Activity:
From the passage on climate policy below, extract the stretch from "In the meantime, this" through "a few examples.", copied word for word.

Reading passage:

********************

An extensive analysis—50 points—of the folly of "climate policy" is found at wattsupwiththat.com; in sum it evinces there is no “climate emergency,” the goal of Net-Zero by 2050 is “delusional,” neither warranted, feasible, nor politically possible and would be so costly it would “drive a 33 percent average reduction in all government spending on health, housing, education, social welfare, police, climate adaptation, defense, social justice, etc.” As the measurable big decrease in global economic output during the pandemic lockdowns established, slashing living standards will not result in a “measurable decrease atmospheric CO2.” The only feasible means to phase out fossil fuels are technological advances, which means the shift cannot be mandated by government and of necessity the shift will be slow.

In any event, nothing the West can do changes the fact that during the next quarter century “over 80 percent of all increased global emissions” will occur in Asia. Moreover, for decades to come, “Asia, South America, and Africa “will represent over 90 percent of future increases in energy consumption.” Any effort must be global, not nation-by-nation. It’s simply not a first-world issue, and it’s irrational to pretend otherwise.

Women's work.

Also irrational is the pretense that we can limit energy use. We need it for everything and the demand is growing. It may be a surprise to learn that “Global smart phone production uses 15 percent more energy as the automotive industry.... the Cloud uses twice a much electricity worldwide as all of Japan.” This would surely set back on their heels the anti-fossil fuel crowd gathered everywhere in clothes manufactured from petroleum-based materials and coordinating their activities by iPhones, if only someone told them. 

In the meantime, this winter Europeans are getting to see first hand the folly of the "climate change" cult thinking of the European Union and its national leaders. They are already seeing food and energy shortages and the beginning of deindustrialization. In a series of tweets Alexander Stahel, CIO of a Swiss investment management firm, sets out a number of developments in various European countries, to flesh out what news summaries do not—the desperate near- and long-term consequences of Europe’s “gigantic structural” problem. Here are a few examples.

As prices increase, along with scarce food, limited transport options, and winter heating, it’s easy to see why unrest in Europe is growing. The Yellow Vests in France have been demonstrating against, inter alia, rising fuel costs and austerity measures for almost four years. (The most recent French complaint about the emissions mandates involve the E.U.’s ban on an insecticide needed to deal with a beetle that devastates mustard plants.)

In the Netherlands, farmers have been protesting and blocking roads with their tractors for almost three years because of proposals to limit industrial fodder and livestock production to lower emissions from the nitrogen cycle. More recently, protests have against energy shortages have cropped up in Belgium where thousands of people have been protesting against the huge rise in the cost of living, driving “rising food prices, startling energy bills and frustration with politicians and employers.”

********************

Raw data:
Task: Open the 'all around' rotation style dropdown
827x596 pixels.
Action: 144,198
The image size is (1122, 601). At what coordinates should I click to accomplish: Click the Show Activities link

********************

Expected answer:
In the meantime, this winter Europeans are getting to see first hand the folly of the "climate change" cult thinking of the European Union and its national leaders. They are already seeing food and energy shortages and the beginning of deindustrialization. In a series of tweets Alexander Stahel, CIO of a Swiss investment management firm, sets out a number of developments in various European countries, to flesh out what news summaries do not—the desperate near- and long-term consequences of Europe’s “gigantic structural” problem. Here are a few examples.